-- Opening Marker --

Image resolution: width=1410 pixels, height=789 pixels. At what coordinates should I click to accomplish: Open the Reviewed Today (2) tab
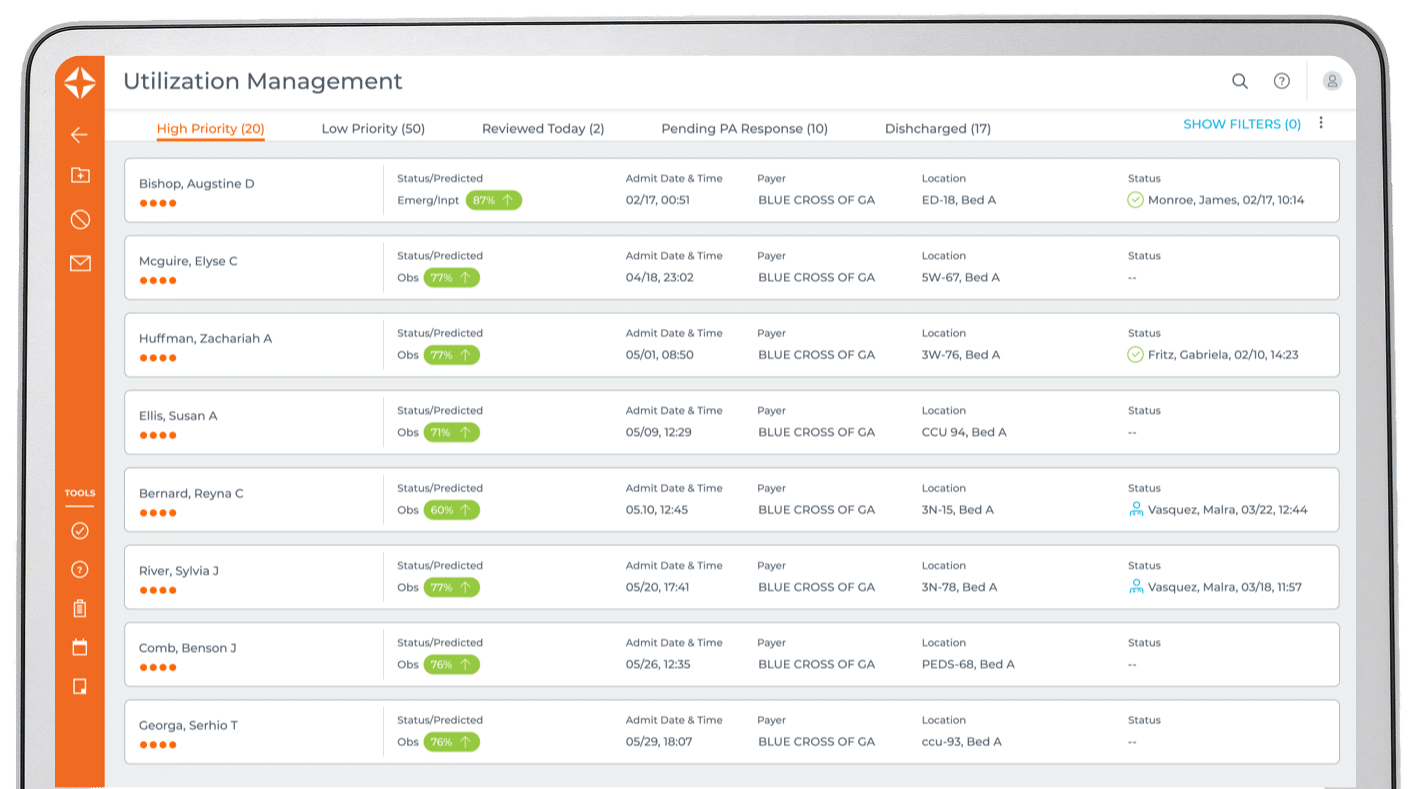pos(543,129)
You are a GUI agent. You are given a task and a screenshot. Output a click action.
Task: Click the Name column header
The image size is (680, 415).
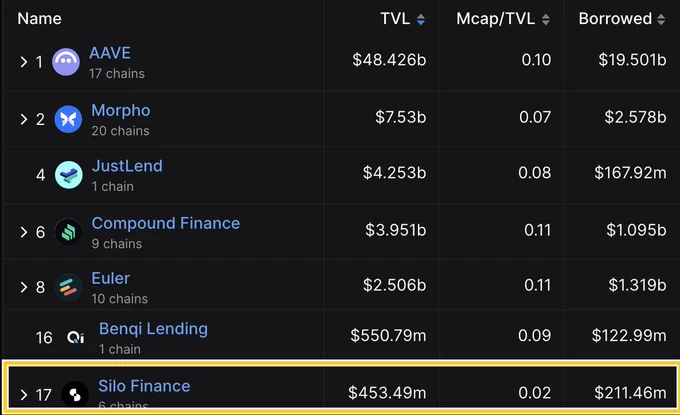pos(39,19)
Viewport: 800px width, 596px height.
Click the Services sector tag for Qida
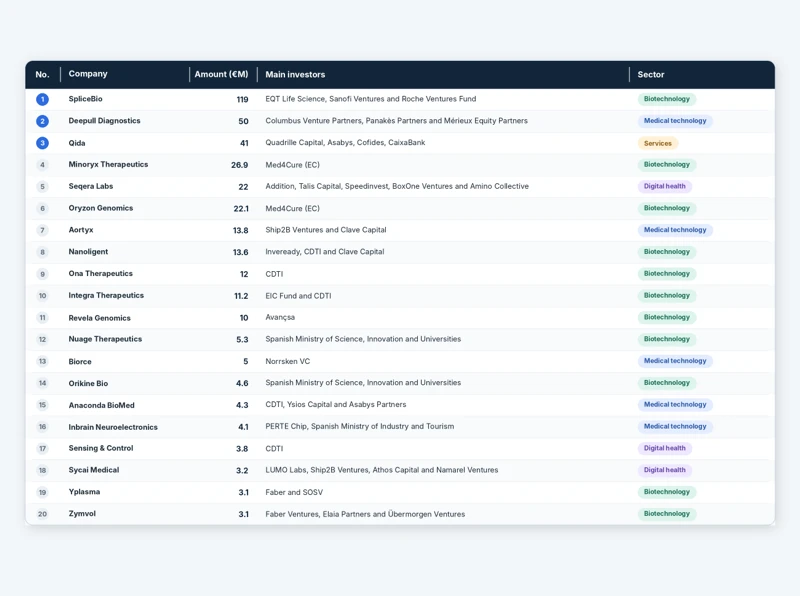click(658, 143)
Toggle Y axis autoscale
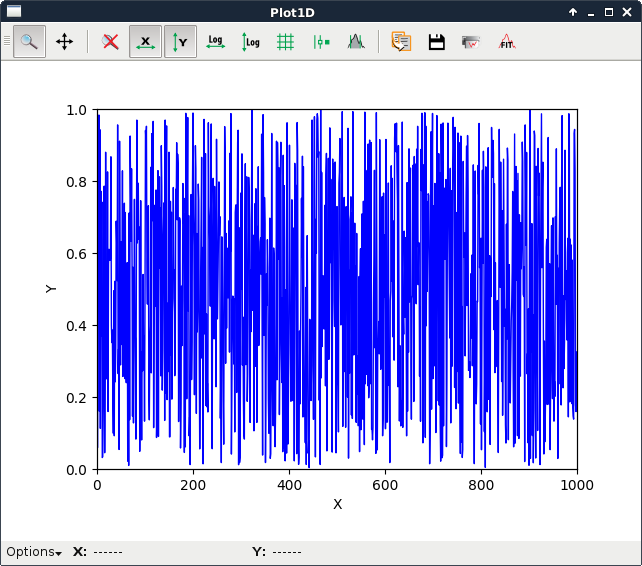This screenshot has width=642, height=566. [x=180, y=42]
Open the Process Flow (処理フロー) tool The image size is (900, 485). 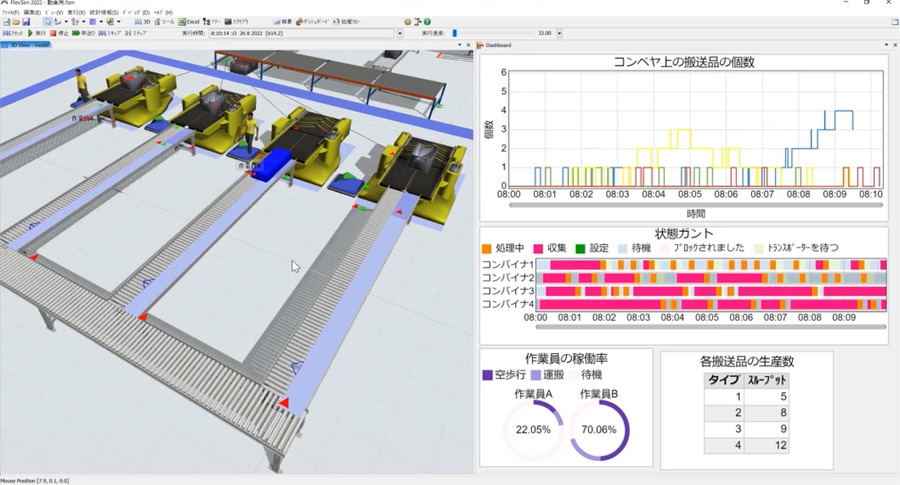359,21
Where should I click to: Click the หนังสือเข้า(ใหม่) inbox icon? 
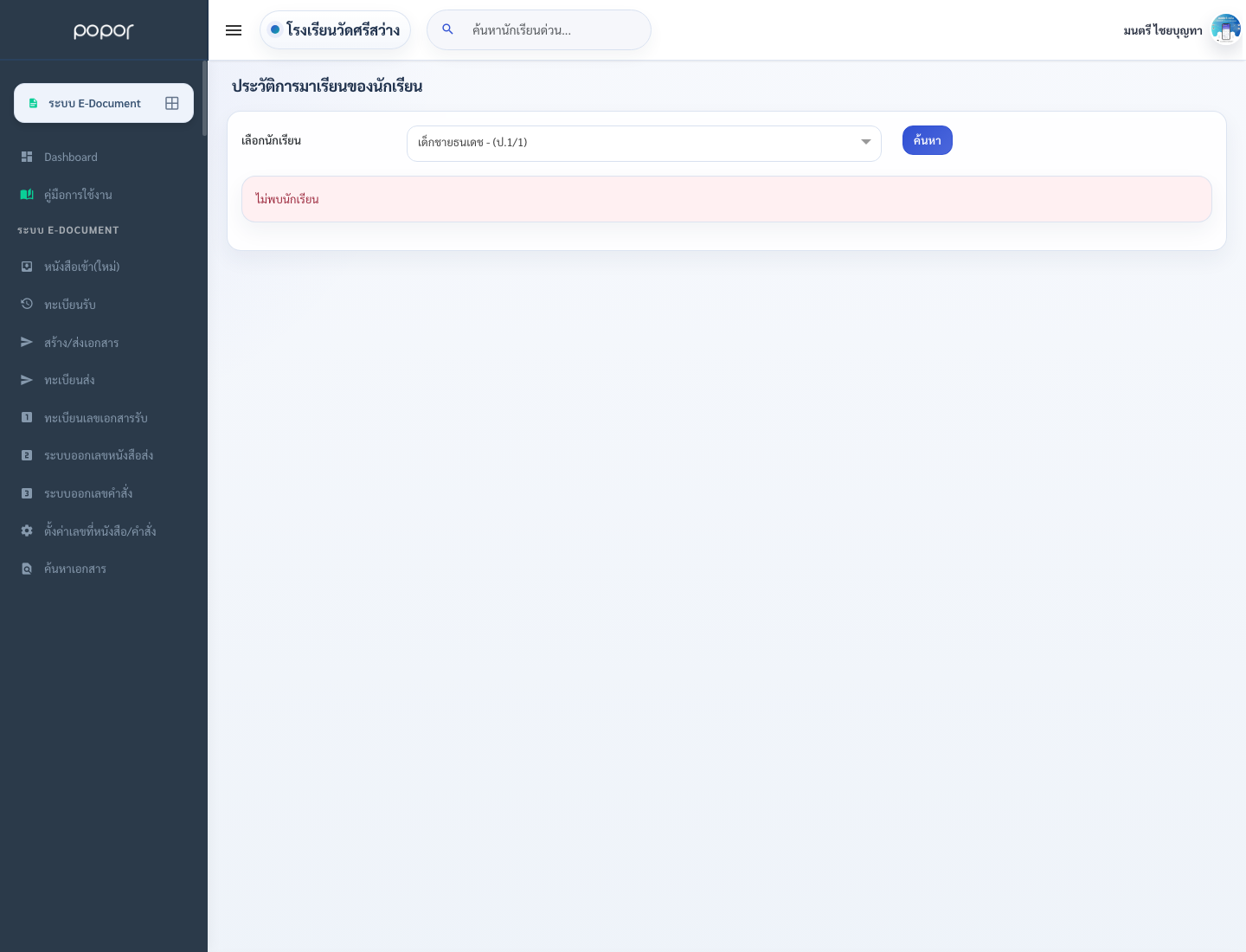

-- Closing Marker --

:: WHAT THE TASK ASKS ::
Here the job is to output the lines from the top of the listing through the line holding "You are a GUI", word for word and without pictures.

:: REPLY TO THE TASK ::
Image resolution: width=1410 pixels, height=789 pixels. At what coordinates should I click to accomplish: Open the Reviewed Today (2) tab
pos(543,129)
You are a GUI agent. You are given a task and a screenshot. Output a click action.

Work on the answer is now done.